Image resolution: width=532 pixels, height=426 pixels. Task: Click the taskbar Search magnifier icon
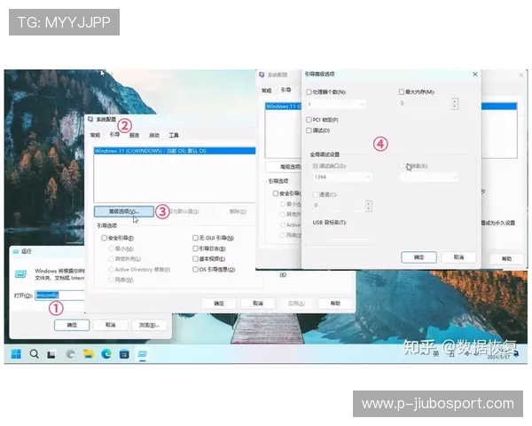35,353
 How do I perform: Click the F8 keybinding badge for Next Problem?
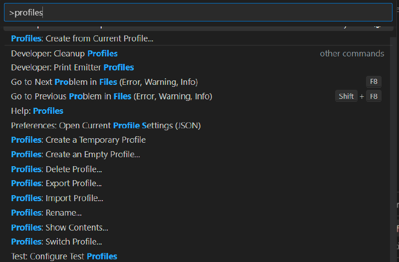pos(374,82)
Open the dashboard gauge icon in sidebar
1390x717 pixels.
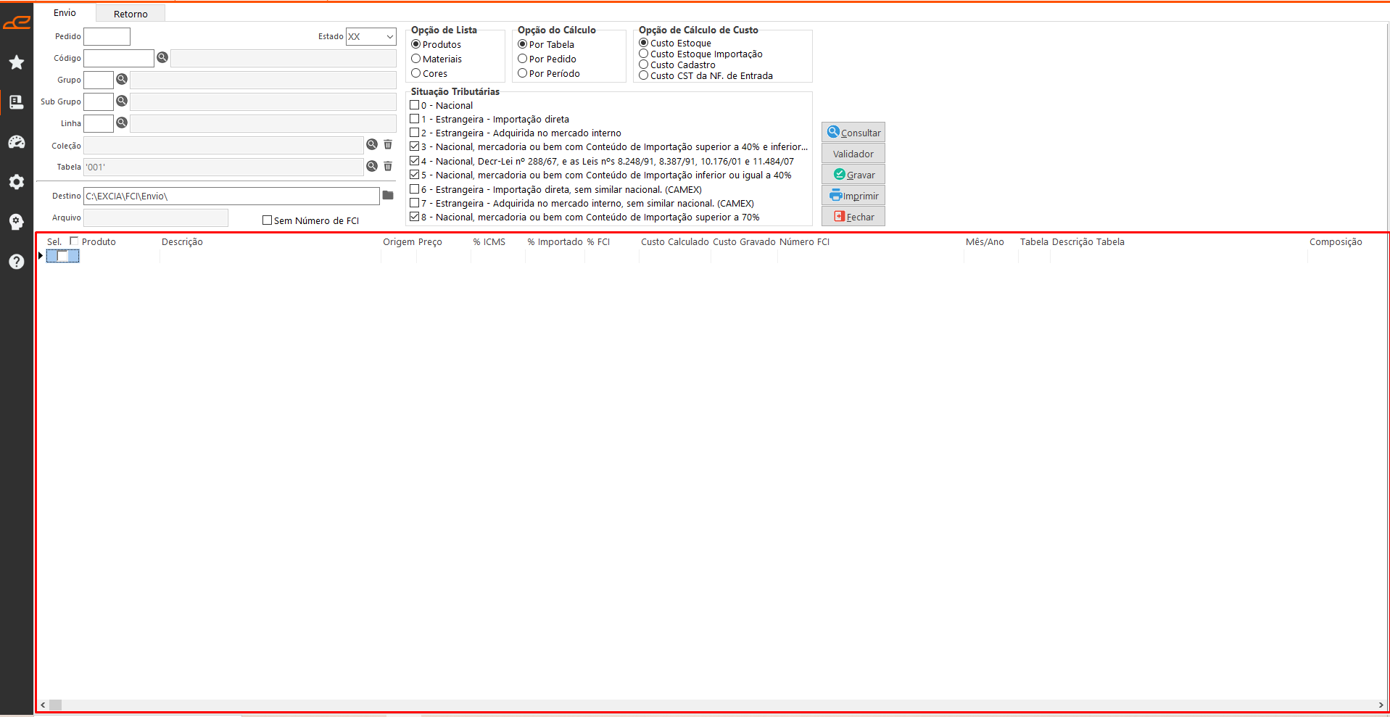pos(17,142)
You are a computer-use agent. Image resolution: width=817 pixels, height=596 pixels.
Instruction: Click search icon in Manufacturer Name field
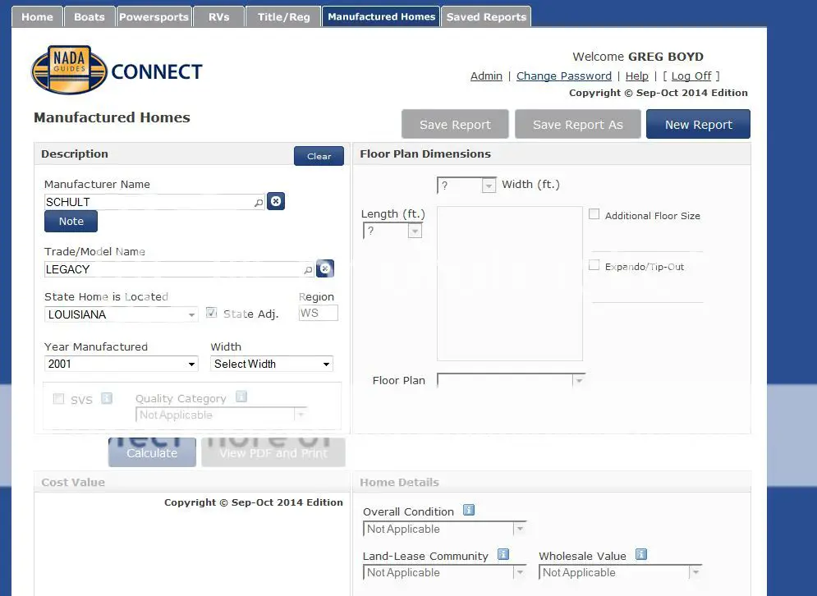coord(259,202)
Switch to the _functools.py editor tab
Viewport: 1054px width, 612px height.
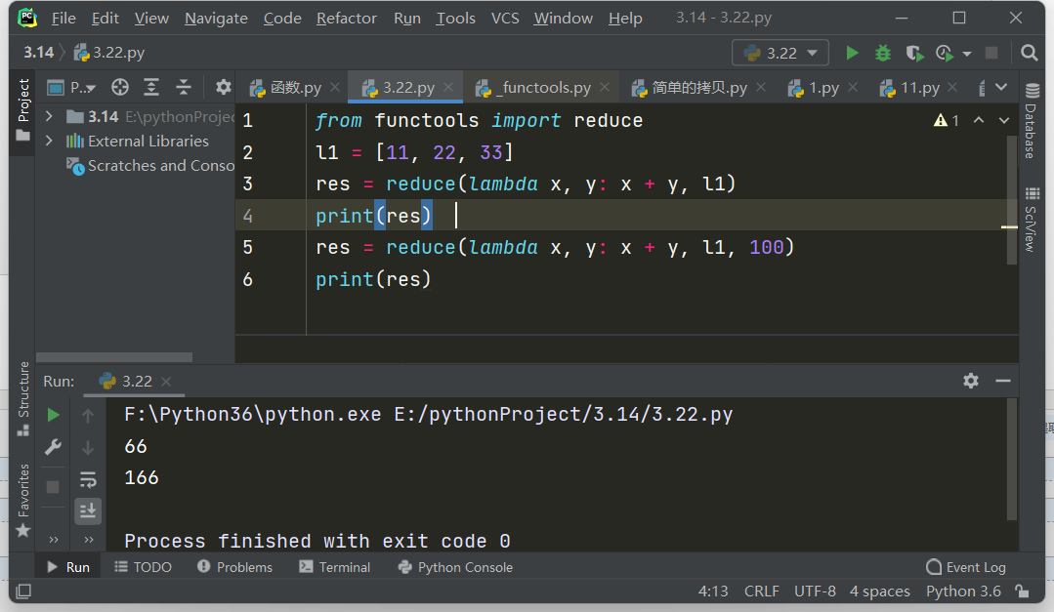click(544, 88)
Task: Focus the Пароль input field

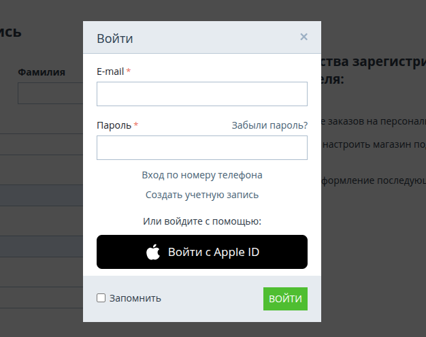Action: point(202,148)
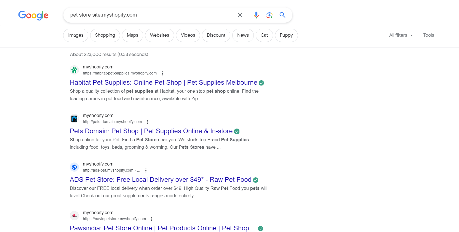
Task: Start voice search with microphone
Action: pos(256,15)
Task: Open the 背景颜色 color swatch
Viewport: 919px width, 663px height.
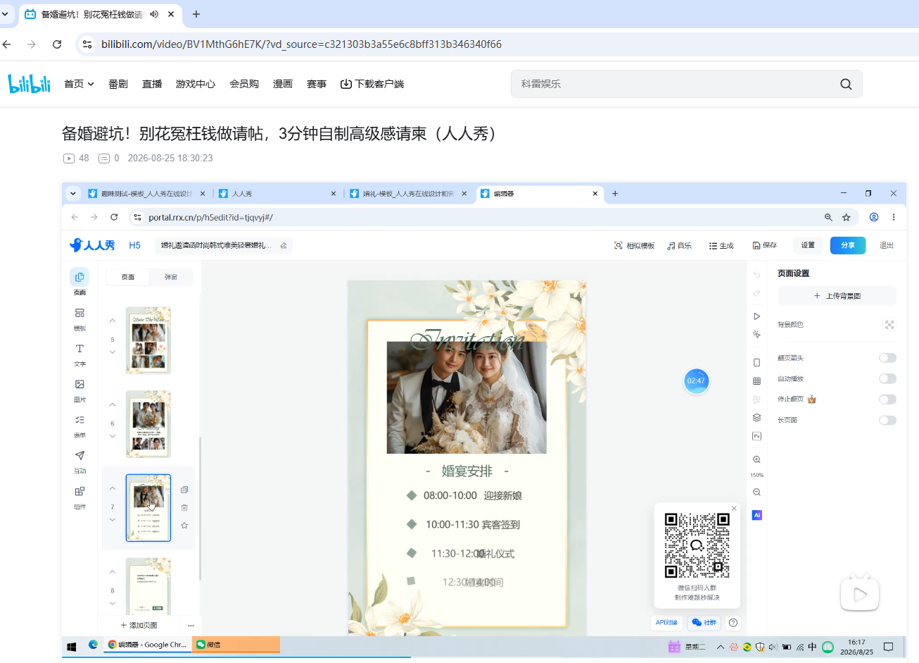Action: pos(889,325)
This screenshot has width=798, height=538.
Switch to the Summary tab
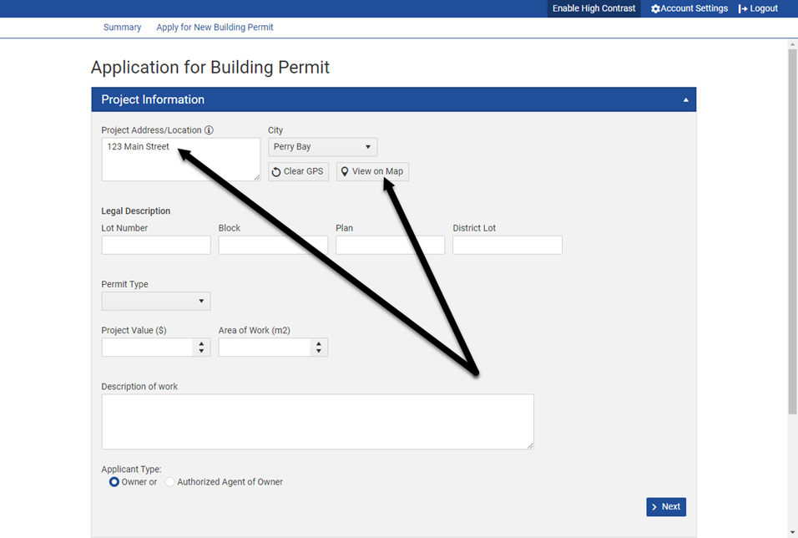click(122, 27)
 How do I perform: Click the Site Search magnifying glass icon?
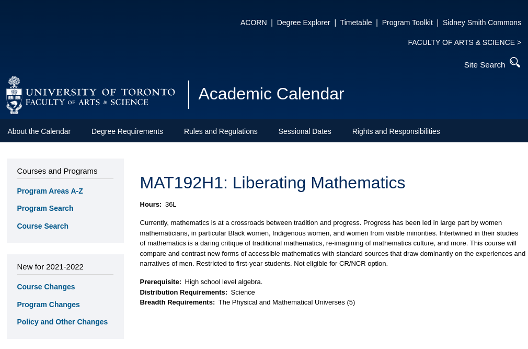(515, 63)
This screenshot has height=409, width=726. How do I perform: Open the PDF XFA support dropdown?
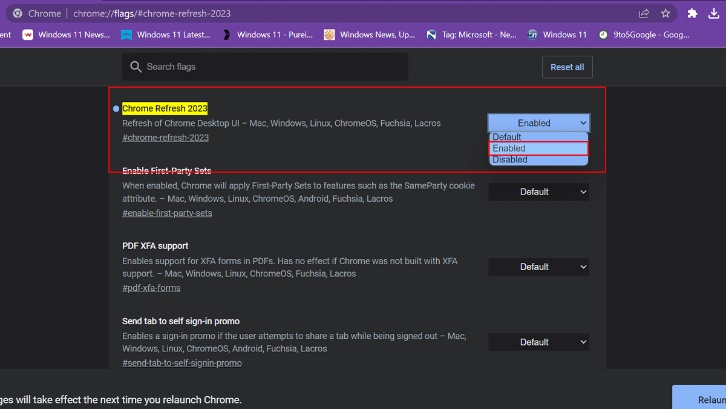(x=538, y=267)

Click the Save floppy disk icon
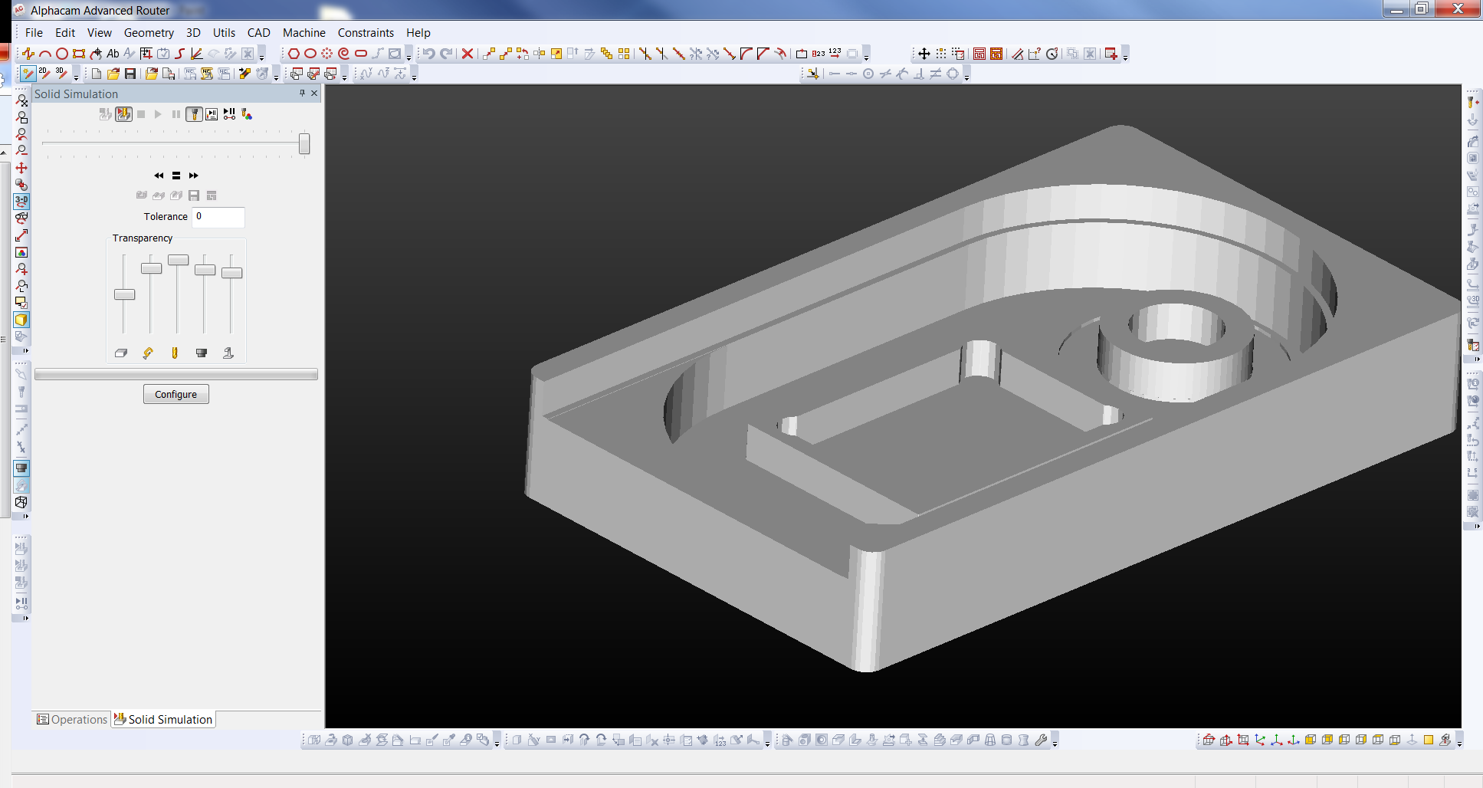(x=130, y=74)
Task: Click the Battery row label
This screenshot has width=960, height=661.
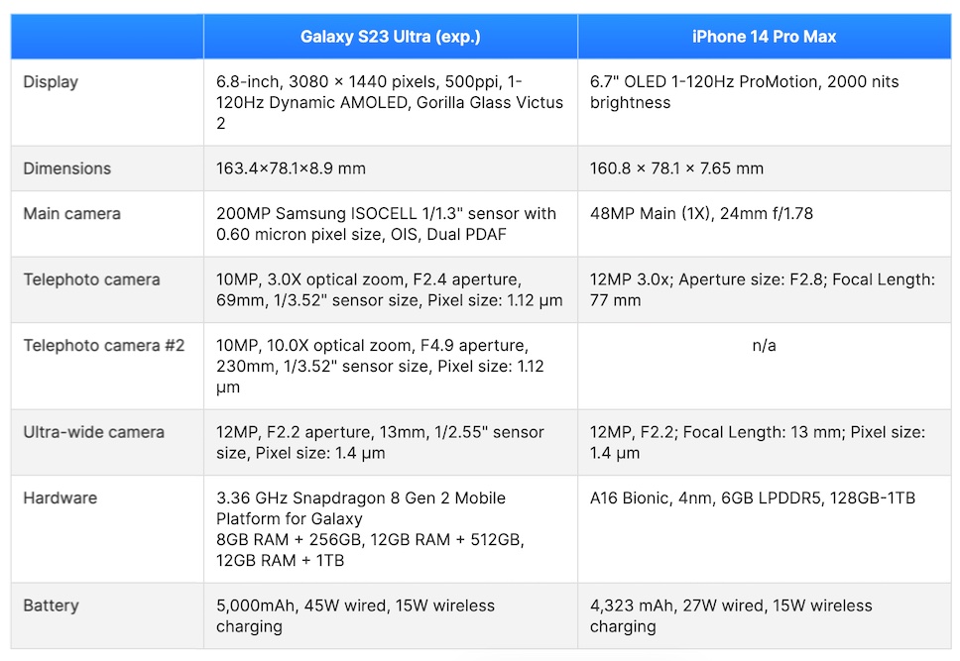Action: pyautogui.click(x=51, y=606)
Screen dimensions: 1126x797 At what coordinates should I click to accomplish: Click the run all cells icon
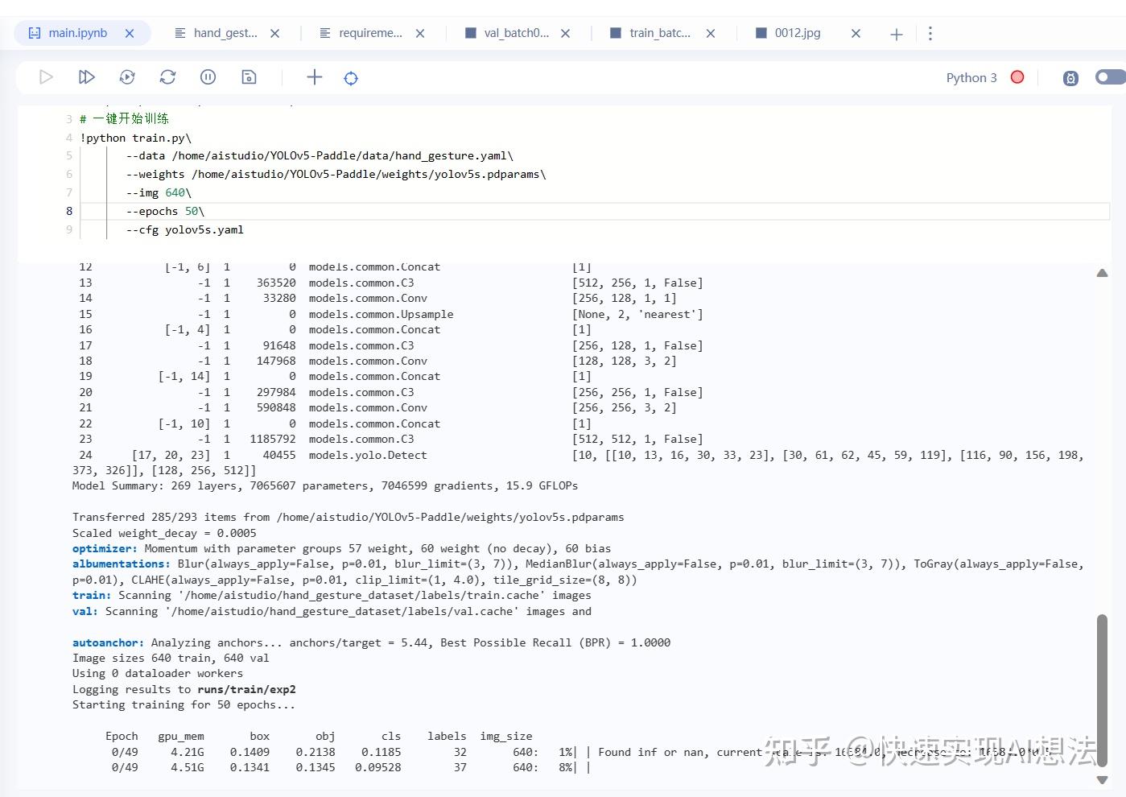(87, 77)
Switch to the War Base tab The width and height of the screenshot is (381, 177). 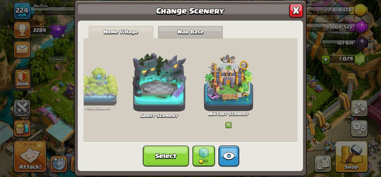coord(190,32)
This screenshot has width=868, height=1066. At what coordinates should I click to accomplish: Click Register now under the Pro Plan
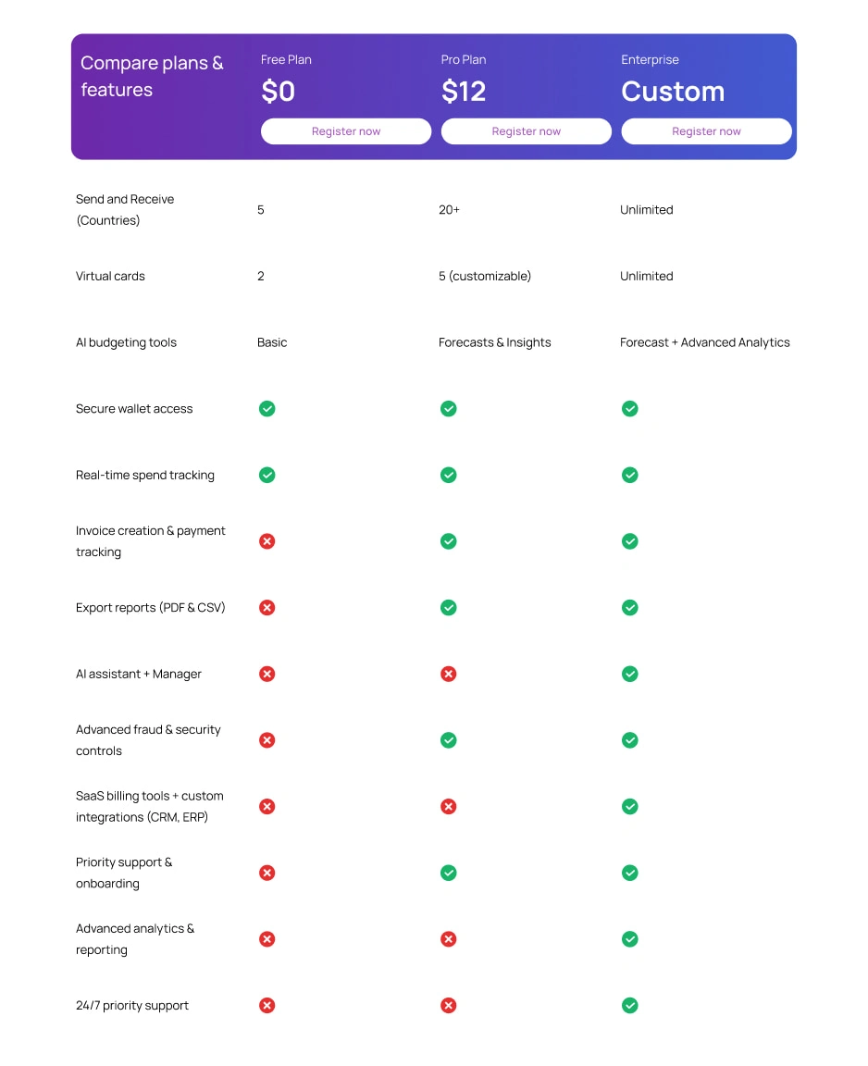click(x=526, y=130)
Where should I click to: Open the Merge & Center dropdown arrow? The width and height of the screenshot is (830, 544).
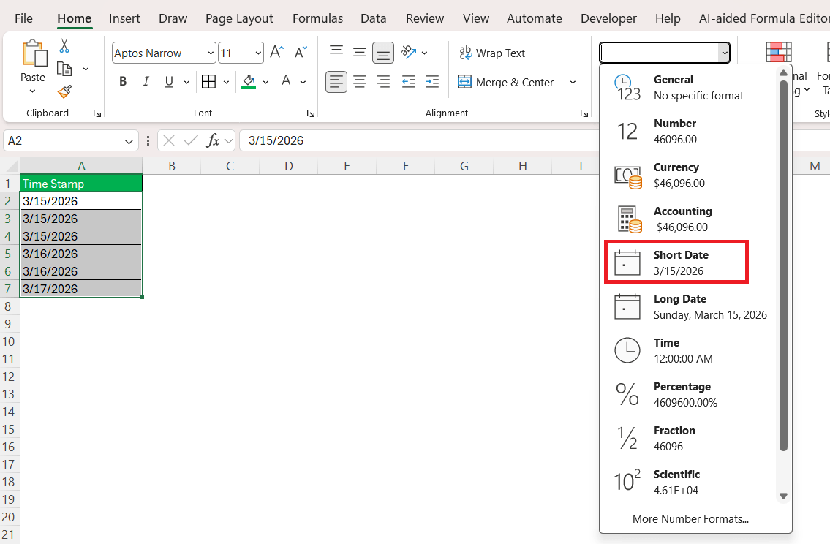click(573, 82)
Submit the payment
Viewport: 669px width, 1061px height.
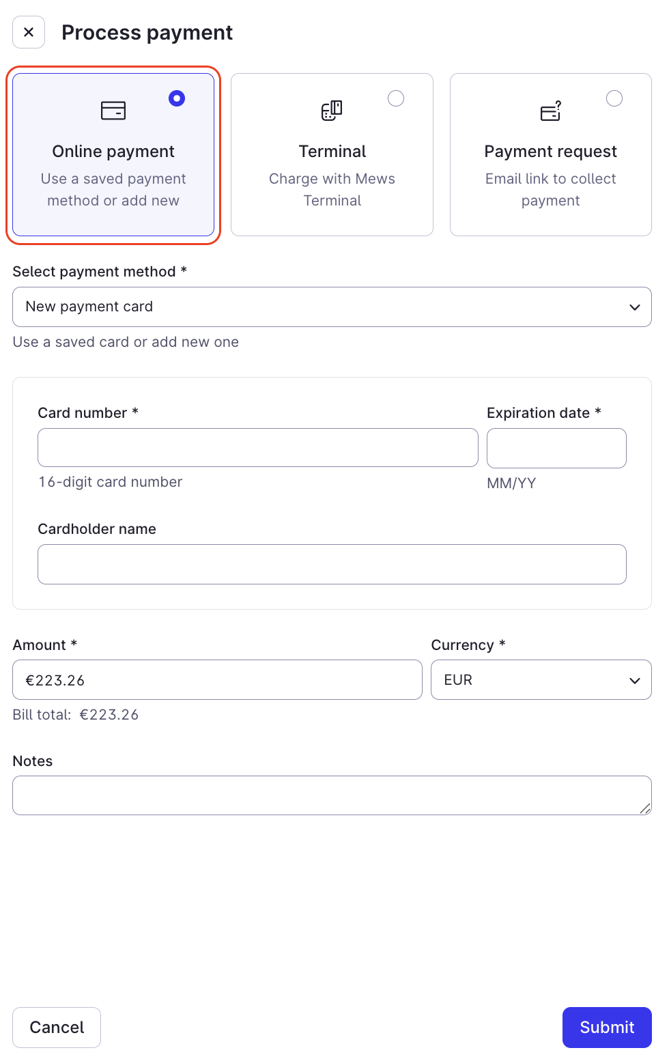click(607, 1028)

____

#### PROBLEM TO WORK ON
Begin at the line containing "Where should I" and stop at the last line of the data. Repeat only those lines, exactly, and leave out the pictures.

#### YOUR RESPONSE
Where should I click to: Open the Merge & Center dropdown arrow? The width and height of the screenshot is (830, 544).
click(573, 82)
Submit the payment
Viewport: 669px width, 1061px height.
click(607, 1028)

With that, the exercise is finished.